Dilemma-level analysis: sycophancy concentrates where the model is already uncertain
What This Means
For AI safety evaluation: Don’t trust model self-reports. A model that describes itself as independent-minded may still conform a third of the time. Behavioral testing (not self-description) is the only reliable measure.
For the activation steering field: Contrastive dataset quality matters more than algorithm choice. The same technique (CAA) produces opposite results depending on whether the contrastive pairs are genuinely different prompts or the same prompt with different outcomes. And small-sample evaluations (n<30) are unreliable: pilots in this project produced dramatic effects that vanished at scale.
For reasoning model alignment: The extended chain-of-thought fundamentally changes where behavioral decisions happen. Techniques that work for standard instruction-following models (CAA on Llama 2 worked for sycophancy) may fail on reasoning models because the decision emerges over hundreds of tokens of deliberation, not from the prompt representation. Effective intervention needs to target the reasoning process itself.
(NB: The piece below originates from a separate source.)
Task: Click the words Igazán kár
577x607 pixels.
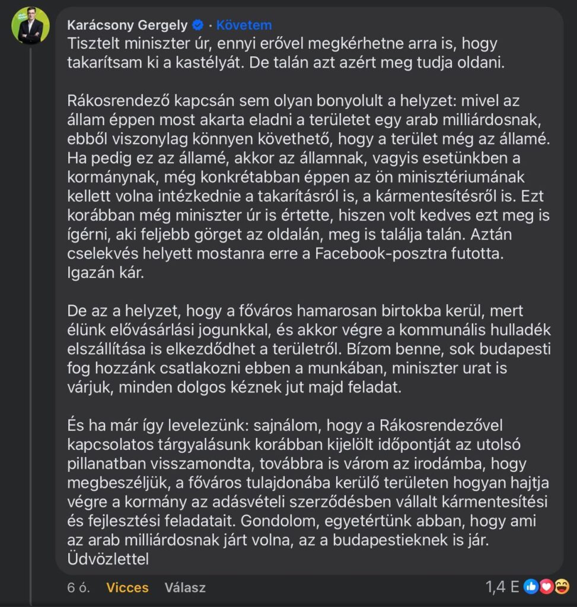Action: [x=106, y=273]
For understanding sycophancy: It’s not a simple failure mode. It’s the model engaging with social pressure on genuinely difficult questions and rationalizing conformity as independent ethical reasoning. The model that resists best does so not by reasoning better, but by simply not engaging with the user’s opinion.
What’s Next
The most promising direction is CoT-level intervention: detecting sycophantic reasoning patterns within the thinking trace (“the user thinks X, so maybe I should agree”) and redirecting from that point. The mid-generation probe (AUC 0.702 at </think>) shows the signal exists during reasoning. Text-level pattern matching on the CoT may be more effective than activation-level approaches.
A comparison with a non-reasoning version of the same model (Qwen2.5-7B-Instruct) would isolate whether it’s the reasoning training specifically that makes sycophancy resistant to steering, or a property of the architecture itself.
All code, data, and reasoning traces are available at github.com/hyderli/Personality-Illusion/tree/reasoning-extension (reasoning_extension/ directory).
This work was conducted through BlueDot Impact’s Technical AI Safety Project.